The challenge, I think. Fun, casual stuff is a good stress-reliever. I love the satisfaction of a five minute pair of earrings. But the more involved stuff– techniques that requires sculpting, firing, mixing, hammering… all of that is stuff I had no idea I’d be doing two years ago. And so every time I finish something difficult, or I use a new skill, I have a deeply satisfying moment of “I made that,” which is addictive, and just pushes me to go further. To learn more. And as a double-Virgo who would gladly be an eternal student if only I had the $$$, having an infinite number of new things to learn and try is totally exciting.
How did you first begin to make jewelry?
My aunt took me into Beadazzled (one of our local bead shops) when I was about 12 years old. I remember being totally enchanted by the lampwork beads, and the goldstone beads. So glittery! So shiny! She showed me the basic things about stringing. Like all 12 year olds, I was madly obsessed for a summer, then forgot all about it. I never did buy any beaded jewelry from that point on, though, because after examining the craftsmanship, I always concluded that I could make my own, if only I were less lazy.

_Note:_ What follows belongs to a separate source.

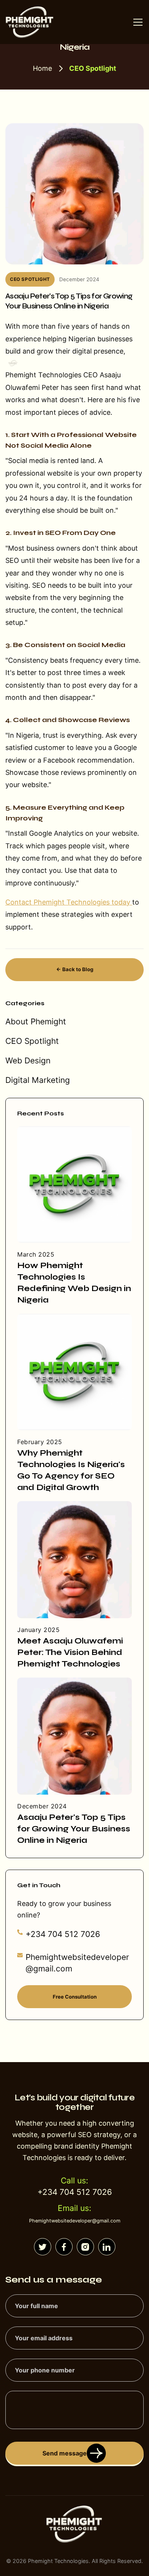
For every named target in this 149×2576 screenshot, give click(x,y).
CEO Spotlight (32, 1041)
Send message (64, 2453)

After college, I went through a rough breakup. I needed something to keep my hands and mind occupied. I started buying beads at JoAnn’s and Etsy. When stringing proved insufficient to create the ideas in my head, I bought my first spool of craft wire. No joke, I used garden snips as my wirecutters.

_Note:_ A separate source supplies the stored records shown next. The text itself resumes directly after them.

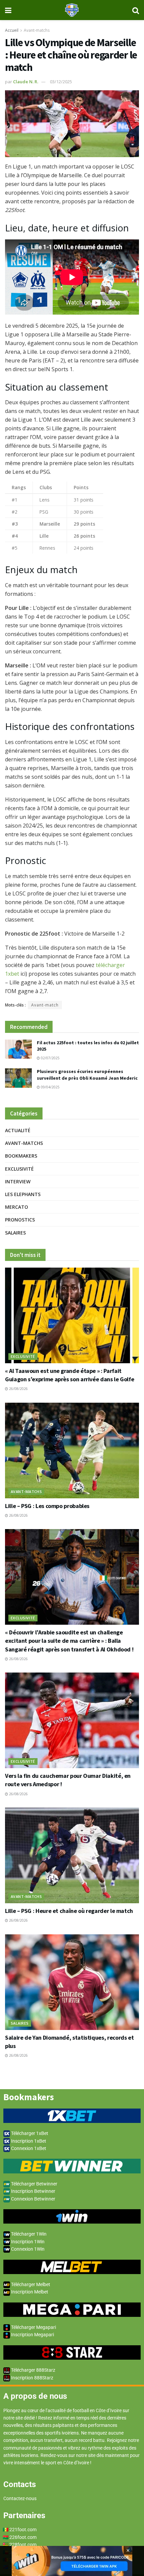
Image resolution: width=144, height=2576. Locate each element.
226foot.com (23, 2537)
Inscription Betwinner (32, 2191)
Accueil (11, 30)
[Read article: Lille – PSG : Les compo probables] (72, 1450)
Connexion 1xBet (28, 2148)
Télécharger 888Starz (32, 2370)
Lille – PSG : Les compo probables (47, 1506)
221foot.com (23, 2529)
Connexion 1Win (27, 2249)
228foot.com (23, 2544)
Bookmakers (21, 1156)
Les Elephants (23, 1194)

Then my roommate told me about this shop called Terra Firma a mile away, where I found all the tools I needed. Not too long after that, I found myself working there. Being surrounded by such creative people and having such an amazing resource pushed me into new mediums (resin, PMC, metal etching) and totally rocked my world– in a good way!
Do you have a studio?
I do have a small home studio that I work from. It’s got a big, wide desk, a bookshelf where I keep my books and small altar, a big inspiration board for fresh images and color palettes. Shelves have boxes full of resins, ribbons, patina supplies, soldering supplies, mandrels. On working nights, it looks pretty much like this:
Did you go to school to learn how to make jewelry?
I did not go to school for jewlerymaking. I DID go to an arts school, but for vocal music! So I’ve always been surrounded by art, even if this is a relatively new medium for me. Most of what I’ve learned has been either self-taught through doodling around or learned from books and tutorials I’ve purchased. I’ve only just begun soldering, though, and that is something I would very much like to take a class on. Now that I’m a member of the Baltimore Etsy Street Team (BEST), I have lots of team-members who have strong backgrounds in traditional metalsmithing, so I have no doubt I’ll get the best guidance a girl could have as I continue my artistic journey!